In seguito a un lutto e una grave delusione professionale (è stato ingiustamente accusato di razzismo da due studenti), l’anziano professore di letteratura classica Coleman Silk contatta lo scrittore Nathan Zuckerman affinché lo aiuti a realizzare un libro su ciò che gli è successo.

Il lavoro non va in porto, ma nasce una profonda amicizia che spinge il docente a confidare al romanziere i suoi ricordi e i suoi segreti.

Tra i più recenti c’è la relazione con la trentaquattrenne Faunia Farley, donna delle pulizie. Nonostante il disprezzo della comunità universitaria e qualche contrasto dovuto alle differenze d’età, classe sociale e cultura, il rapporto comincia a ingranare.

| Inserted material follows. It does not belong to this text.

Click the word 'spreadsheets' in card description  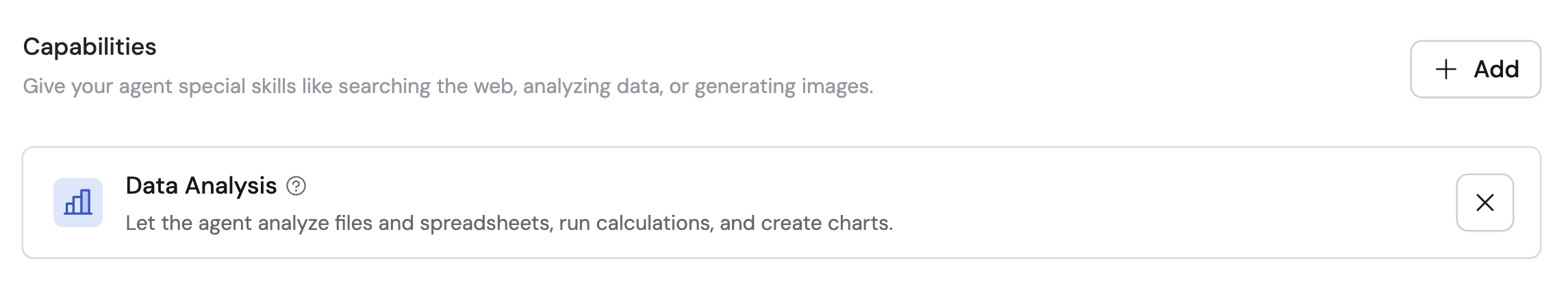[x=485, y=223]
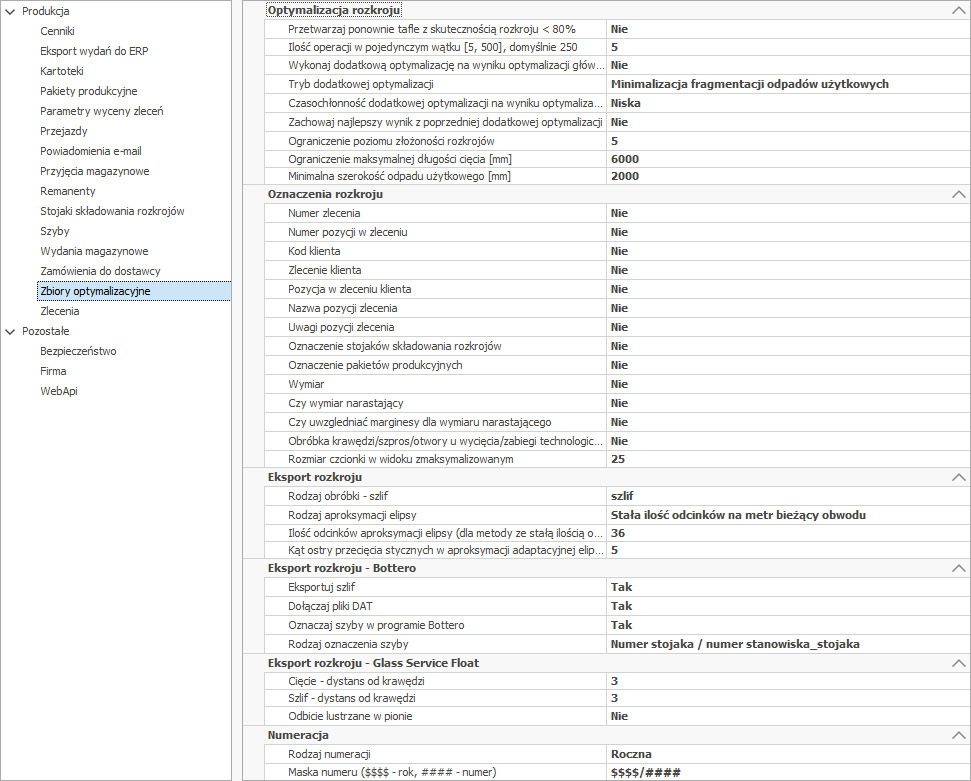
Task: Change Rodzaj numeracji value Roczna
Action: point(785,753)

Ma Lester, ex-marito della donna, nonché reduce del Vietnam con gravi problemi mentali, ha deciso di tormentare la coppia.

Recensione

Tratto dal best-seller di Philip Roth, La macchia umana, dedicato alla memoria del direttore della fotografia Jean-Yves Escoffier (scomparso ad aprile), è un esempio tipico di paradosso del cinema americano commerciale.

Un cast d’altissimo livello, che non delude le aspettative, impigliato in una sceneggiatura frammentaria a sua volta filtrata dal mestiere di Robert Benton, il quale, a ventiquattro anni dal suo più grande successo (Kramer contro Kramer), continua a optare per quella fredda spassionatezza che inaridisce gli elementi drammatici.

Così nessun personaggio, ad eccezione di Lester (Ed Harris, che impreziosisce un ruolo da caratterista), riesce ad acquistare spessore e credibilità.

Una confezione che si addiceva a qualche lustro fa e che avrebbe anche fruttato qualche premio prestigioso, nonostante l’eccessiva verbosità e i flashback smorti in stile televisivo, i quali azzannano alla gola la fluidità narrativa e riducono qualsiasi sviluppo della trama a una barzelletta.